[Entries for locating words and elements]
..........

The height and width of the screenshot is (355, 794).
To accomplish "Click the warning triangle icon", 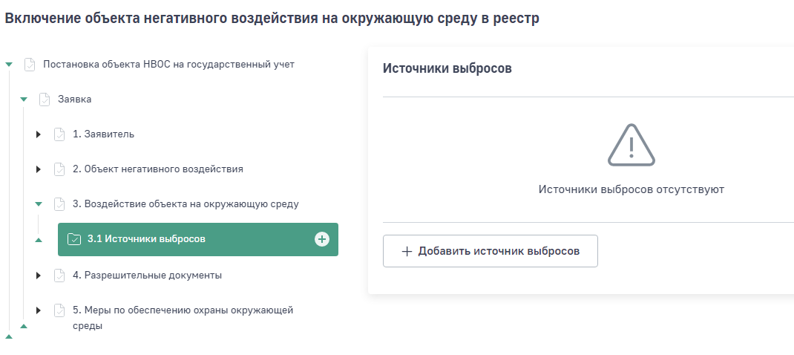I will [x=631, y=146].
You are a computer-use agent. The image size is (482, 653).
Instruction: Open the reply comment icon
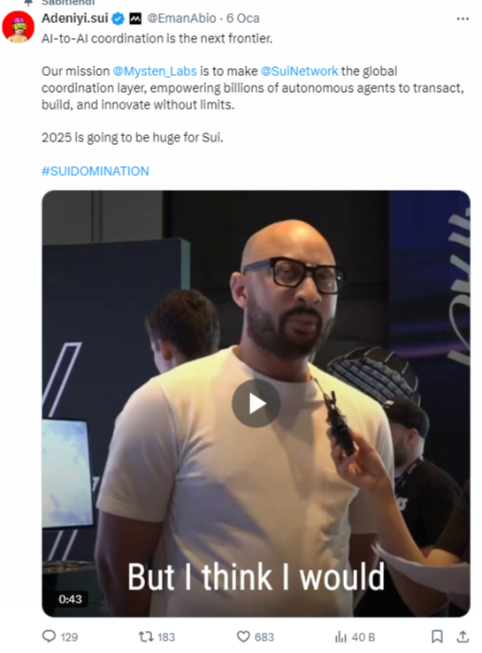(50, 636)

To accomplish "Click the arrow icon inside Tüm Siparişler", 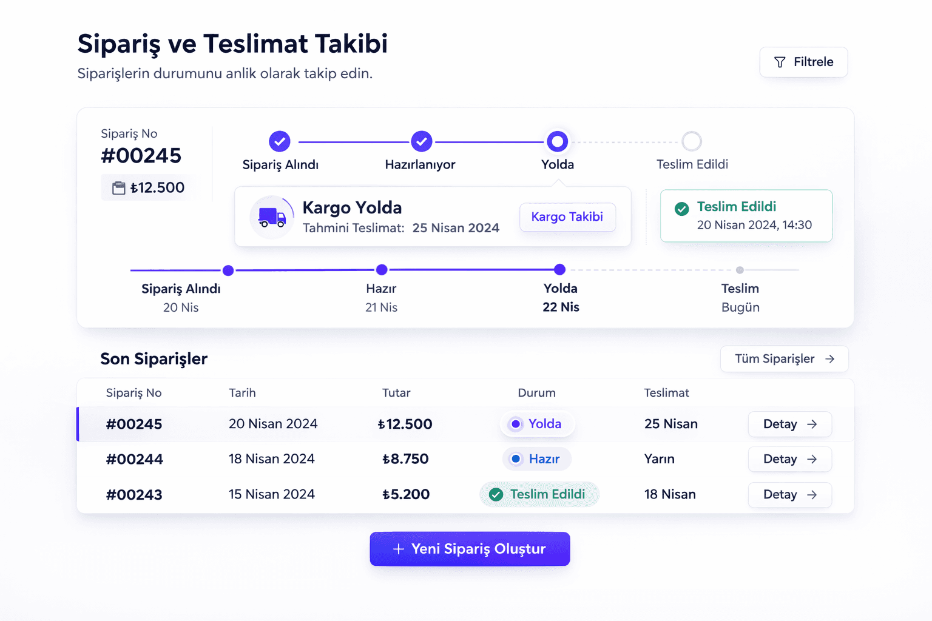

..........

### EXERCISE
Set down the stretch of the listing from the line containing "You are a computer-use" through the end of the listing, copying each line without changes and leaving out the pictures.

### RESPONSE BELOW
You are a computer-use agent. The image size is (482, 653).
Instruction: Open the reply comment icon
(50, 636)

To accomplish "Click the arrow icon inside Tüm Siparişler", 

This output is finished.